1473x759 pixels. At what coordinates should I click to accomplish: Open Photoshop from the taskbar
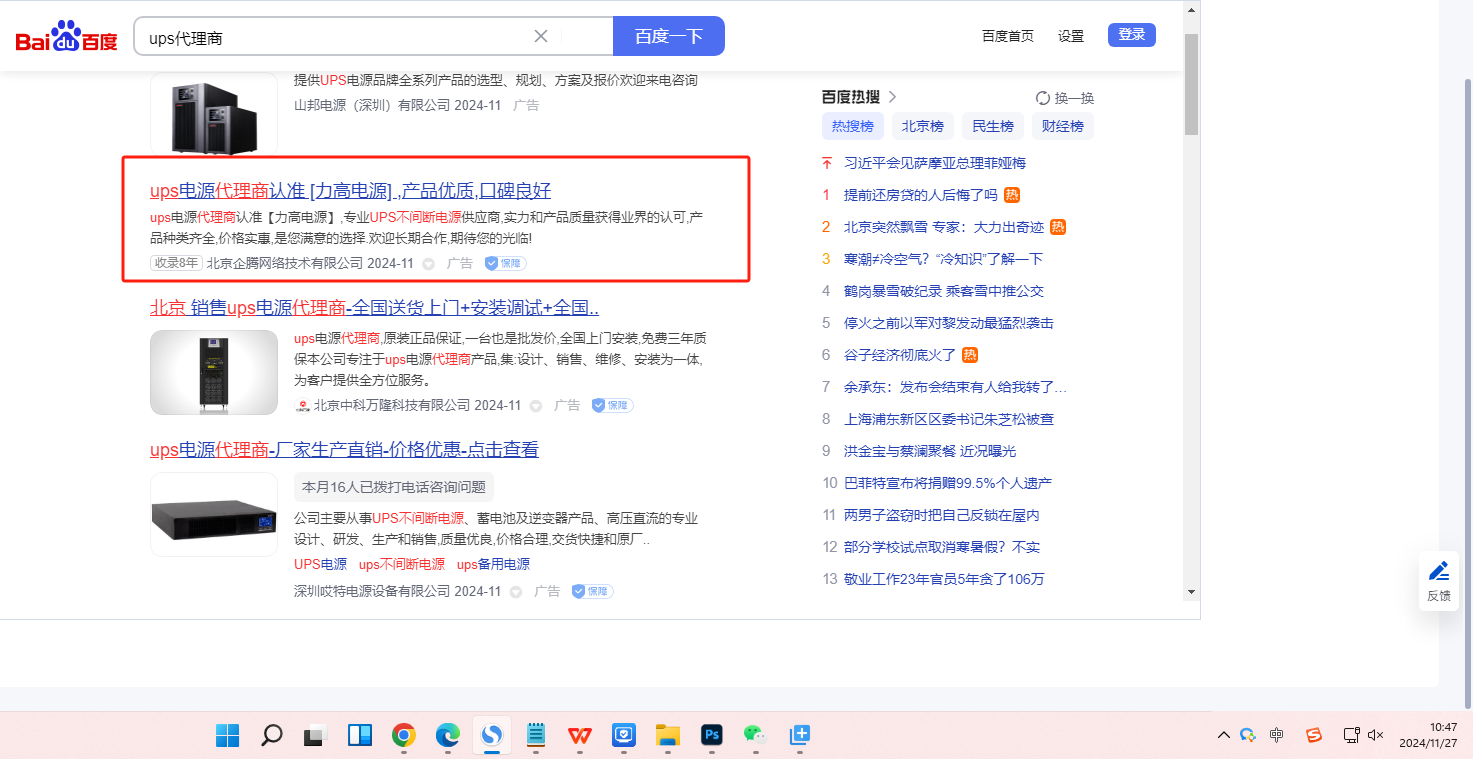tap(712, 735)
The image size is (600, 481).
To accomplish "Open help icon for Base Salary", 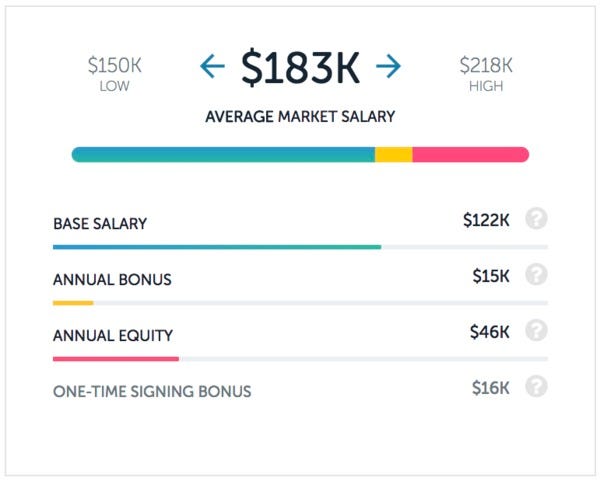I will pyautogui.click(x=536, y=220).

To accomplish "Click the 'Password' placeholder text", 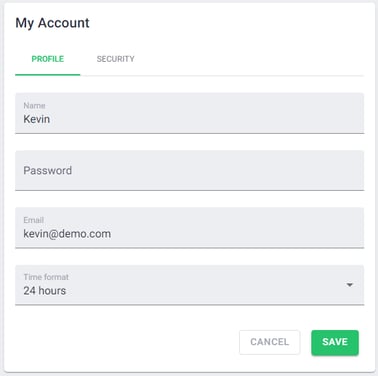I will pos(48,170).
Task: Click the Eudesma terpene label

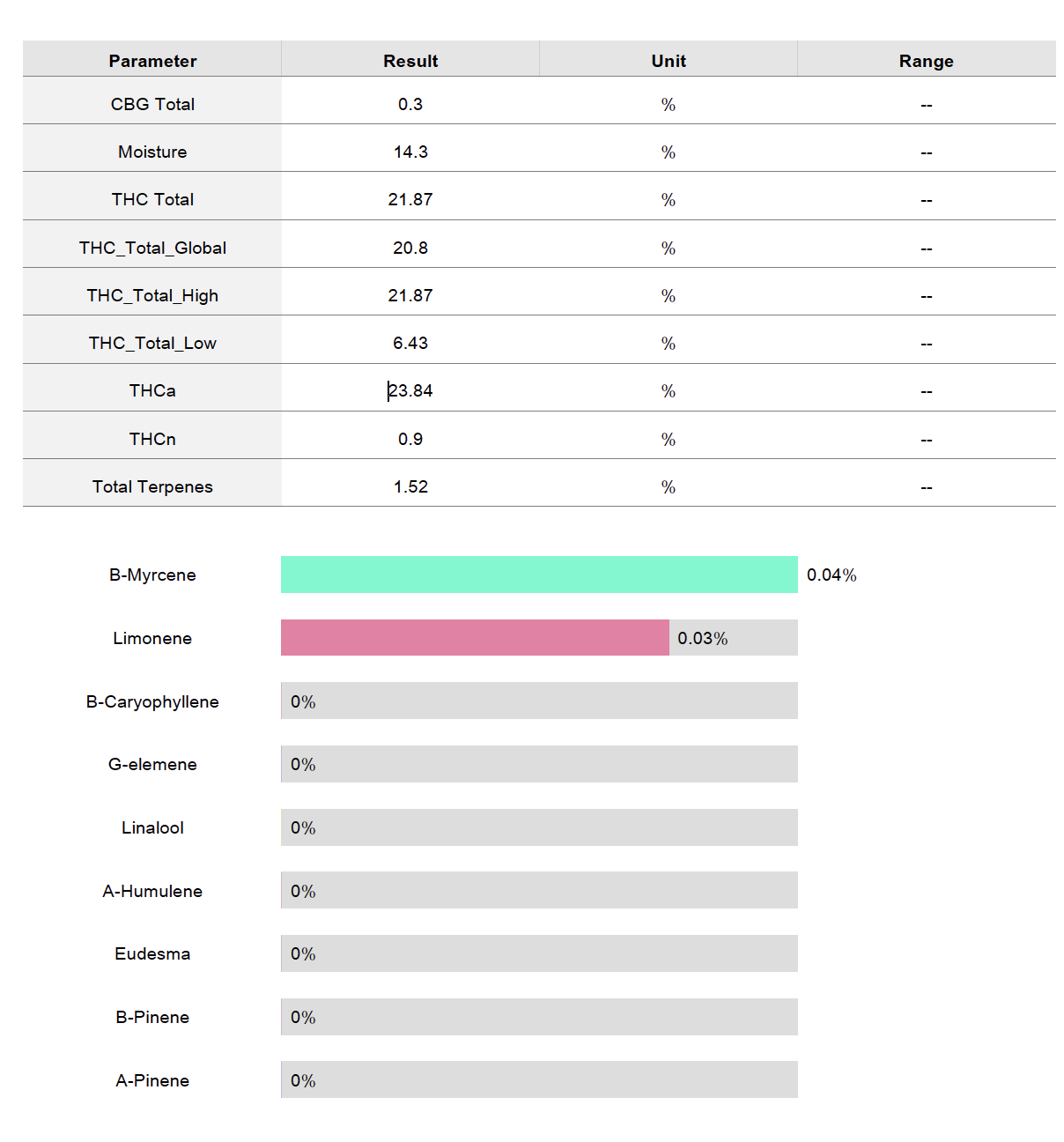Action: (x=152, y=953)
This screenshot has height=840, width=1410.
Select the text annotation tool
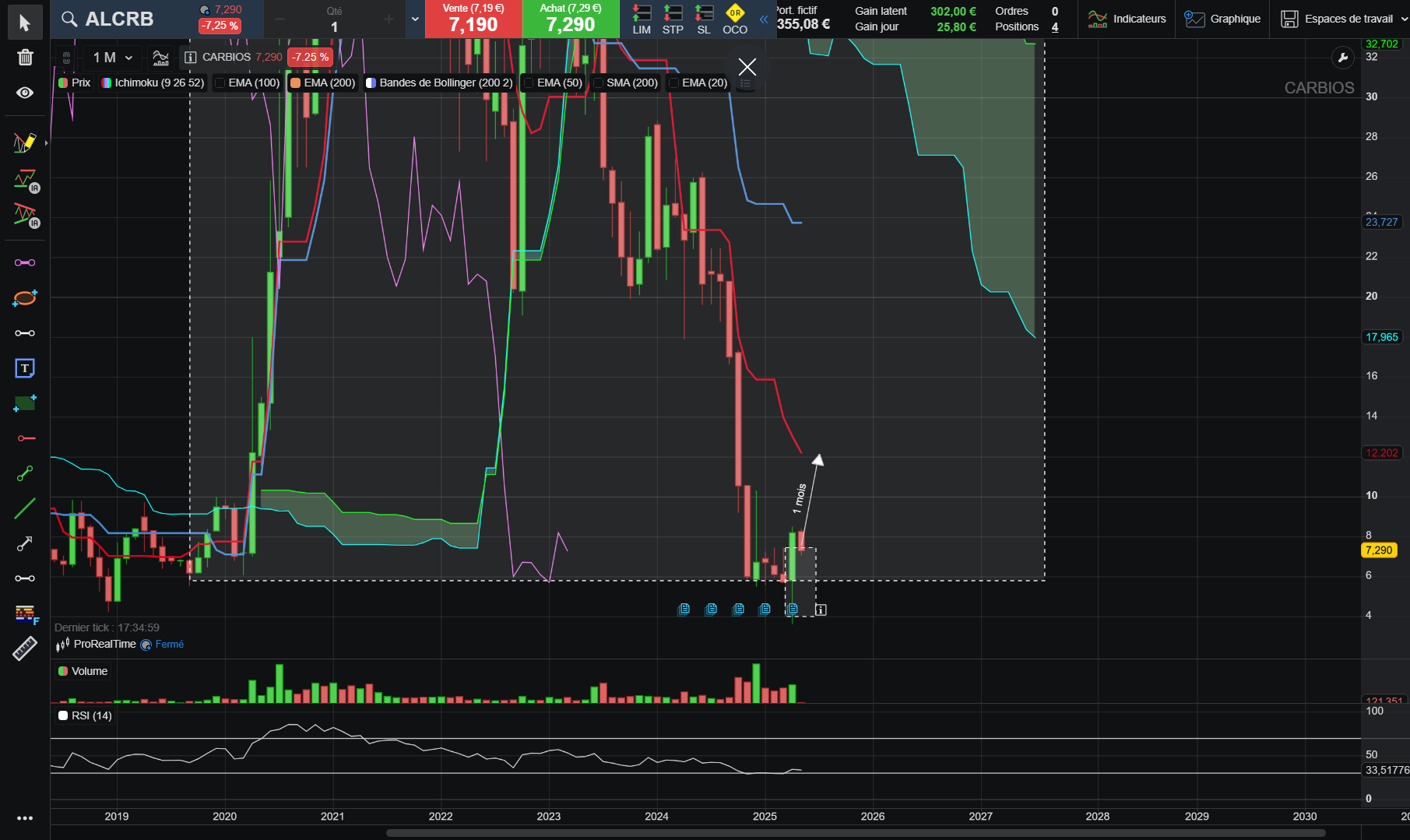pos(25,368)
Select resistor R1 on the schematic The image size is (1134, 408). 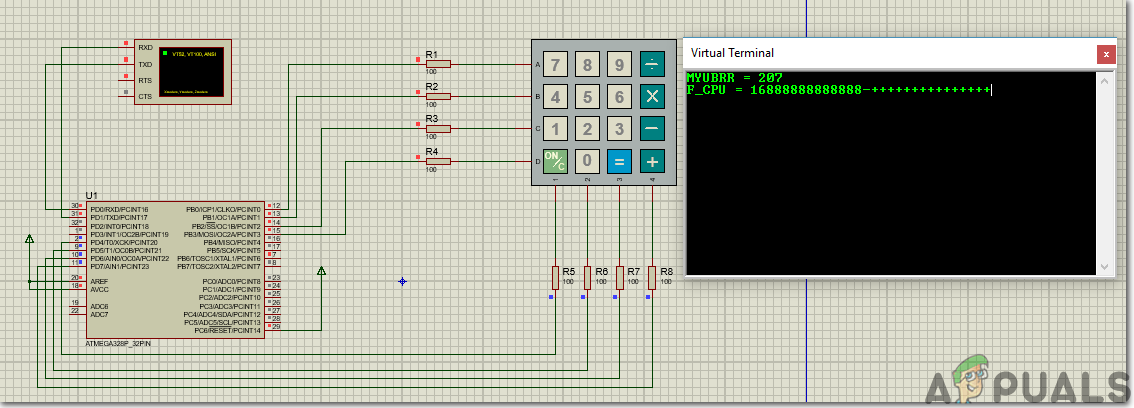point(437,64)
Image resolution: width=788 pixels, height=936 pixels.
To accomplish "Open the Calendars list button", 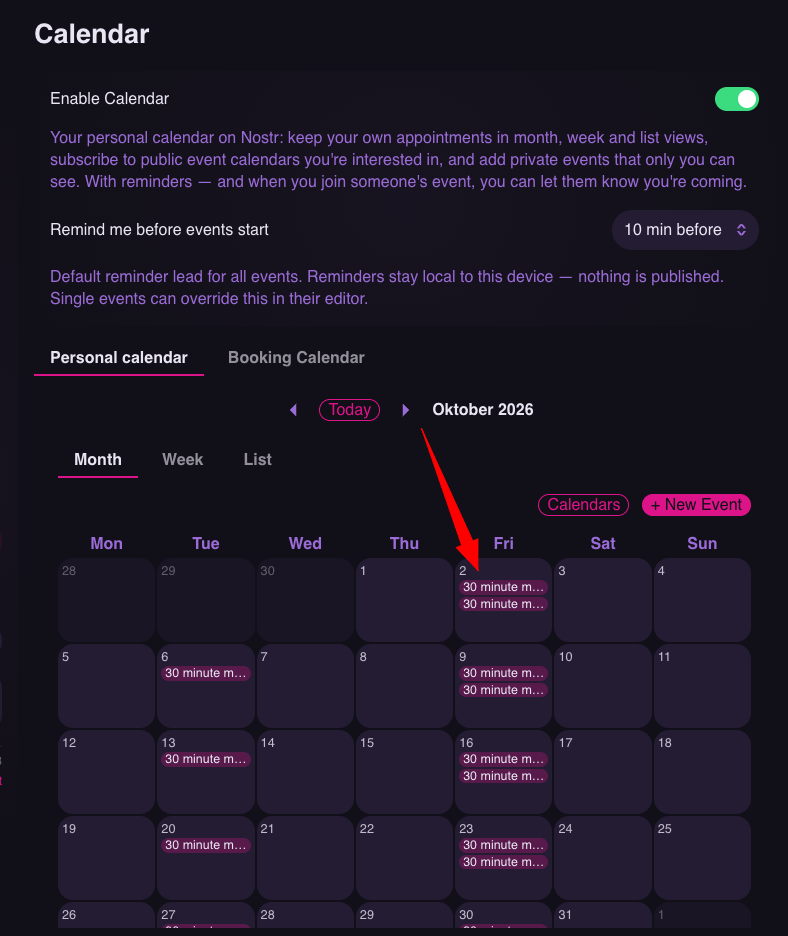I will coord(583,505).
☆ ☆ ☆ ☆ ☆
(Given request) Count the lines in the listing above that contain the string "width", treating uppercase and lowercase letters as distinct. Reply with the number alone.

(Exercise result) 2